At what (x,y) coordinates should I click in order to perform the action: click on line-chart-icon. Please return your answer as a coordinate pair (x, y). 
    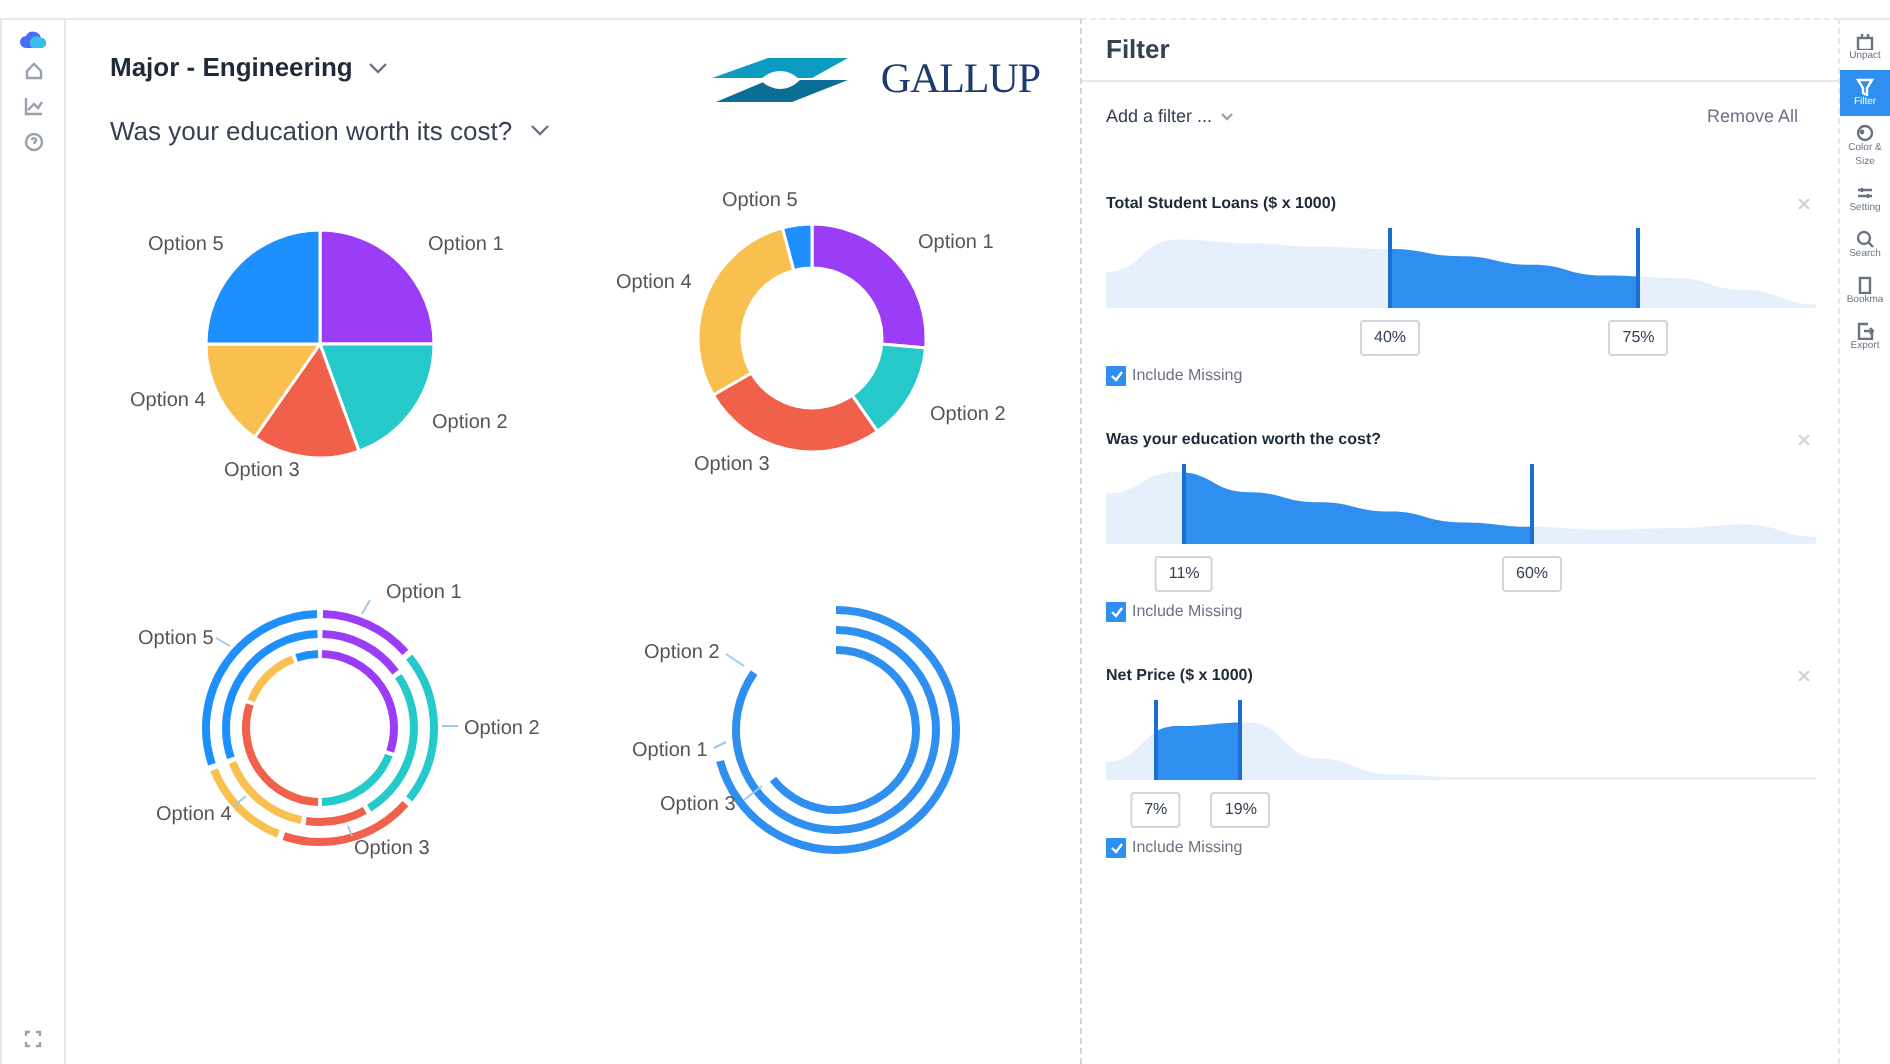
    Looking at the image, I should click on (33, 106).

━━━━━━━━━━━━━━━━━━━━

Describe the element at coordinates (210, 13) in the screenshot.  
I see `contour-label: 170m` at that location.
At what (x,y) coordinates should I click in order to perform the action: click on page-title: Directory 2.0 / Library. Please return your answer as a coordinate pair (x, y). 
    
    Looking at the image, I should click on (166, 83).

━━━━━━━━━━━━━━━━━━━━

- EXERCISE PROMPT -
Set down the records from the line with "click on line-chart-icon." to the line with "Looking at the image, I should click on (33, 106).", copying each line as it appears and leaving out the pictures.

- SOLUTION TO THIS PROBLEM -
At what (x,y) coordinates should I click in order to perform the action: click on line-chart-icon. Please return your answer as a coordinate pair (x, y). 
    Looking at the image, I should click on (33, 106).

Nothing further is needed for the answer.